Aggressive tumor proliferation leads to insufficient tumor vascularization, resulting in chronic tumor hypoxia, which forces cancer cells to become highly glycolytic. Here, we show that lowering systemic glucose by the simultaneous reduction in dietary carbohydrates and inhibiting gluconeogenesis delays the development of hypoxic breast cancer in vitro and in vivo.
The results of this study demonstrate that hypoxic tumor tissues are susceptible to even mild glucose limitation. First, we confirmed that breast cancer cells rely on an abnormally high glucose level to survive in a hypoxic environment in tissue culture. Second, using two aggressive breast cancer mouse models, we showed that a glucose-lowering regimen consisting of a combination of two modalities -- a low carbohydrate (ketogenic) diet and metformin -- significantly decreased tumor burden by 2/3 compared to the control or each modality alone. Moreover, tumors in the ketogenic diet-metformin group grew 38% more slowly, resulting in an additional 31 days of overall survival. This life extension equates to more than three human years (52), a significant increase over the current median TNBC survival of 18 months (42). Third, we showed that the median latency of breast tumors in mice using our combination treatment increased by 36% compared to the median latency of other groups. Lastly, since micrometastases are hypoxic due to the lack of newly–formed vascularization (5, 11), we obtained preliminary evidence that metastasis to the lungs may also be delayed (see Supplementary materials).

━━━━

[ABOUT THIS EXERCISE]
Answer from the breast cancer study text:
1. What does chronic tumor hypoxia force cancer cells to become?
2. Which two modalities made up the glucose-lowering regimen?
3. By what percentage did the combination treatment increase the median latency of breast tumors in mice?
The listing isn't needed for anything here.

[SUPPLIED INFORMATION]
━━━━

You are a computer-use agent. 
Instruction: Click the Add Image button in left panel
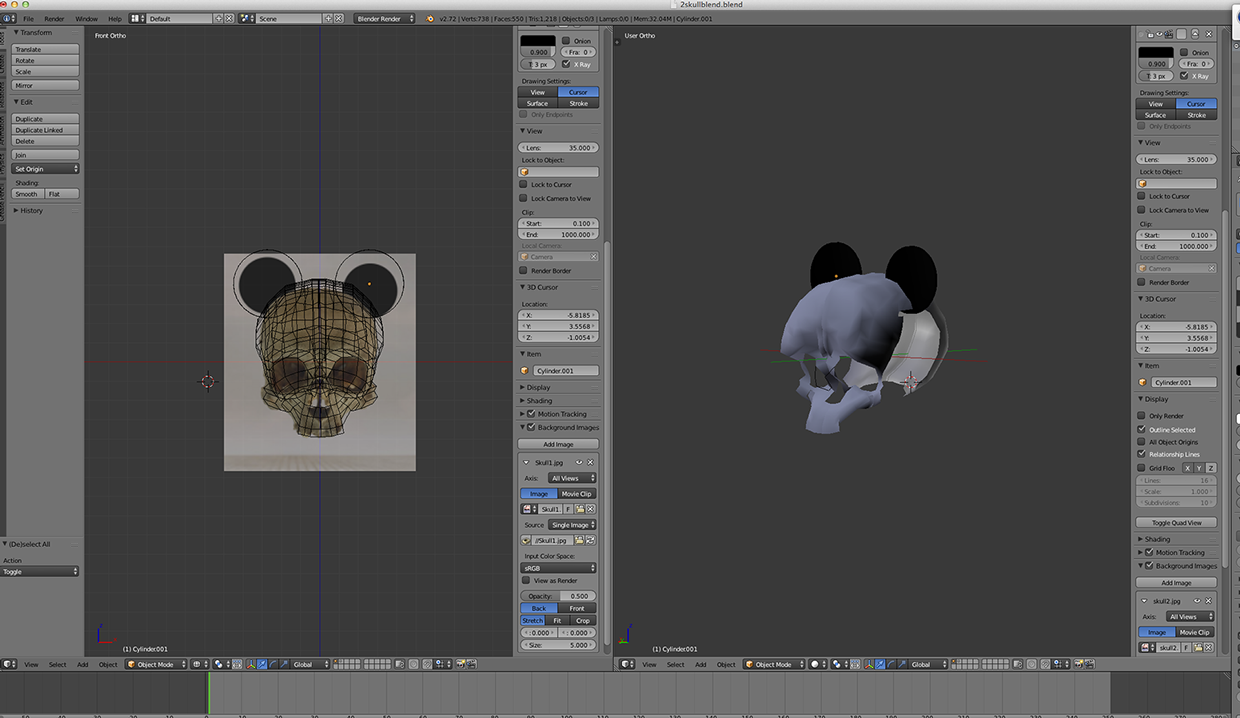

━━━━

[RESULT OF THE TASK]
1. Highly glycolytic.
2. A low carbohydrate (ketogenic) diet and metformin.
3. 36%.